The Mikulin AM-42 was a 1940s Soviet aircraft piston engine designed by Alexander Mikulin. Representing a high-output version of the AM-38F, the AM-42 was used in the Ilyushin Il-1 fighter, and the Il-8 and Il-10 ground attack aircraft.

==Design and development==
The AM-42 was a low-altitude engine for attack aircraft that evolved from the earlier AM-38F. Compared to the AM-38F it had a reduced compression ratio, increased supercharging, strengthened and counterbalanced crankshaft, strengthened connecting rods, strengthened pistons and a revised oil system. The AM-42 was developed by the design bureau of Factory No. 24 now called the Salyut factory in Moscow. The first examples were produced in November 1942 and passed its 50-hour Factory tests in January 1943.

In September 1943 the AM-42 began State tests but these were unfinished due to piston damage while testing. A strengthened version of the AM-42 completed its State tests in spring 1944. The AM-42 was produced in large numbers between 1944–1948 and an improved 400 hour service life version was produced from 1951–1954. The majority of engines were produced at Factory No. 24 which was evacuated to Kuybyshev at the end of 1941.

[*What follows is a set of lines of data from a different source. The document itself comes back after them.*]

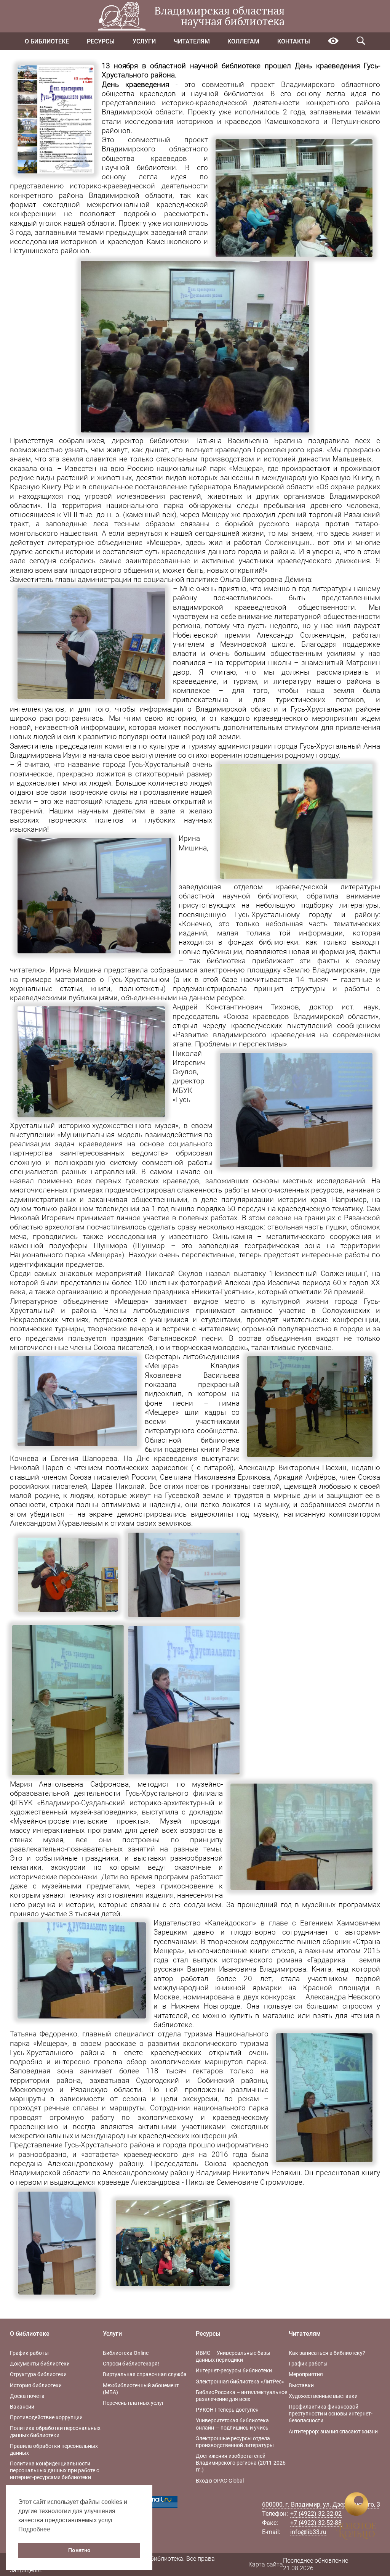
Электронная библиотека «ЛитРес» (240, 2381)
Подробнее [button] (34, 2529)
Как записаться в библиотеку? (327, 2353)
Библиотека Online (126, 2353)
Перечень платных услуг (133, 2403)
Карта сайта (265, 2564)
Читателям (192, 41)
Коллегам (243, 41)
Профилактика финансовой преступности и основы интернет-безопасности (330, 2413)
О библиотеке (47, 41)
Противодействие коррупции (46, 2417)
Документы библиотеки (40, 2364)
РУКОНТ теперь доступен (227, 2410)
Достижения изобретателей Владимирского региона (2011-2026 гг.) (241, 2463)
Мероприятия (306, 2374)
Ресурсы (101, 41)
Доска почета (27, 2396)
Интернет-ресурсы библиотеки (234, 2370)
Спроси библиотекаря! (131, 2364)
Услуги (144, 41)
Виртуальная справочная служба (145, 2374)
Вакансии (22, 2407)
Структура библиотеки (38, 2374)
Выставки (301, 2385)
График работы (29, 2353)
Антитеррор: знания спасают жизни (333, 2431)
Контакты (293, 41)
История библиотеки (36, 2385)
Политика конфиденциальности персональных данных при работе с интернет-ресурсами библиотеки (54, 2470)
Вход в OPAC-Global (220, 2481)
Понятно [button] (79, 2550)
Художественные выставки (323, 2396)
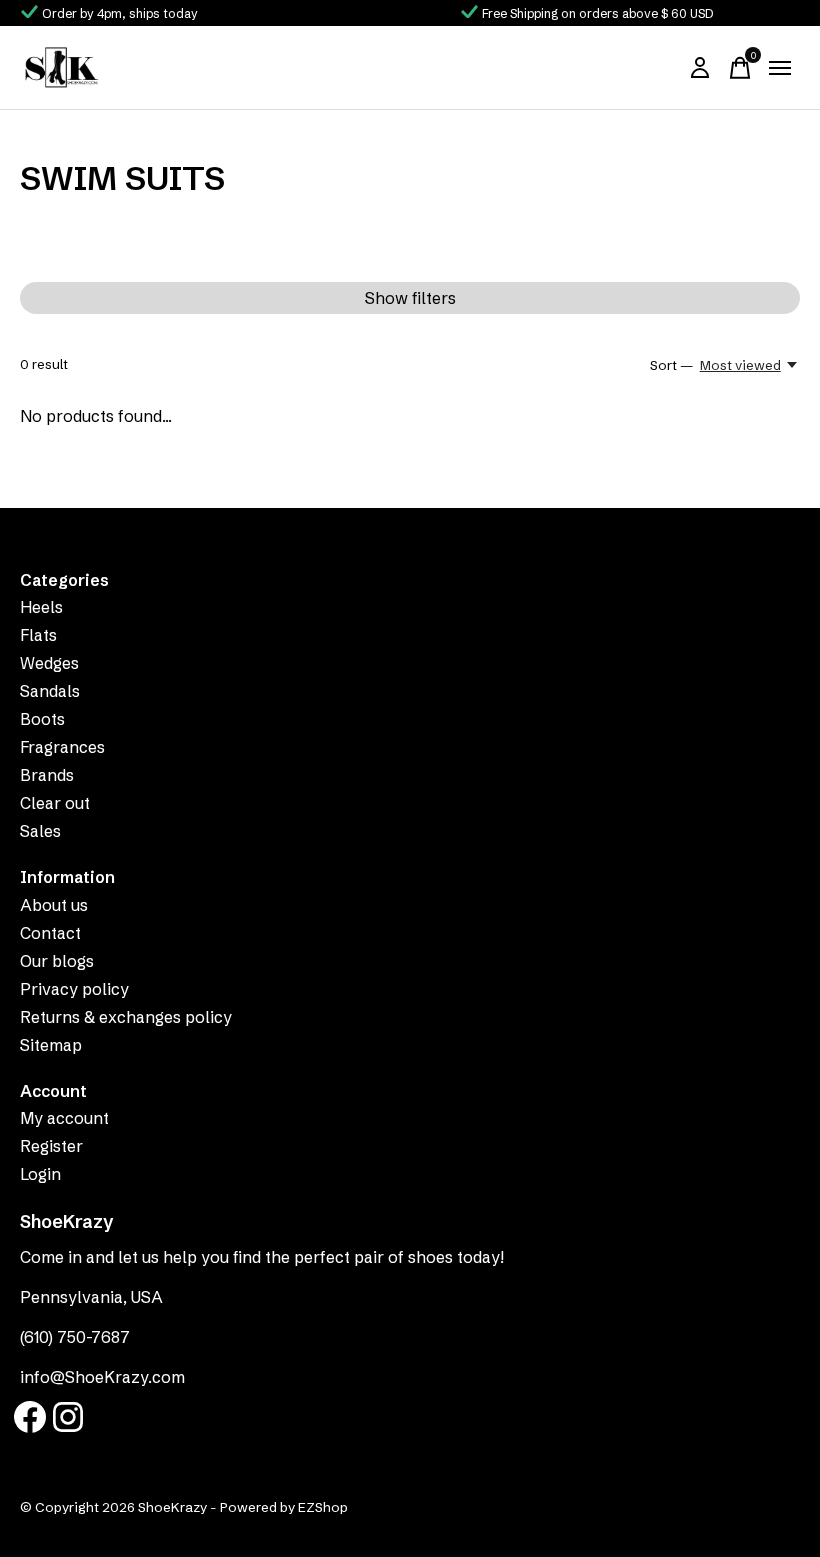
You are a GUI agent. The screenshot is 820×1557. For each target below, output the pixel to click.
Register (51, 1146)
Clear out (55, 803)
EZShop (323, 1507)
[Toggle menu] (780, 68)
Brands (47, 775)
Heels (41, 607)
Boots (42, 719)
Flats (38, 635)
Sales (40, 831)
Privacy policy (74, 989)
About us (54, 905)
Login (40, 1174)
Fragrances (62, 747)
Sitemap (51, 1045)
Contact (50, 933)
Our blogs (57, 961)
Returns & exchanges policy (126, 1017)
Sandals (50, 691)
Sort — (671, 365)
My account (64, 1118)
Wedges (49, 663)
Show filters (410, 298)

10,232 engines were built by the time it was phased out of production in the USSR in 1954. In addition to being produced in the USSR it was also produced in Czechoslovakia as the M-42 at the Dimitrov factory to power the Avia B-33, a Czech built version of the Il-10.

==Variants==
- AM-42TK: A version with a TK-300B turbo-supercharger.
- AM-42FNV: A fuel injected version.
- AM-42B-TK: A version with two TK-300B turbo-superchargers.
- AM-42FB-TK: A version with two TK-1A turbo-superchargers.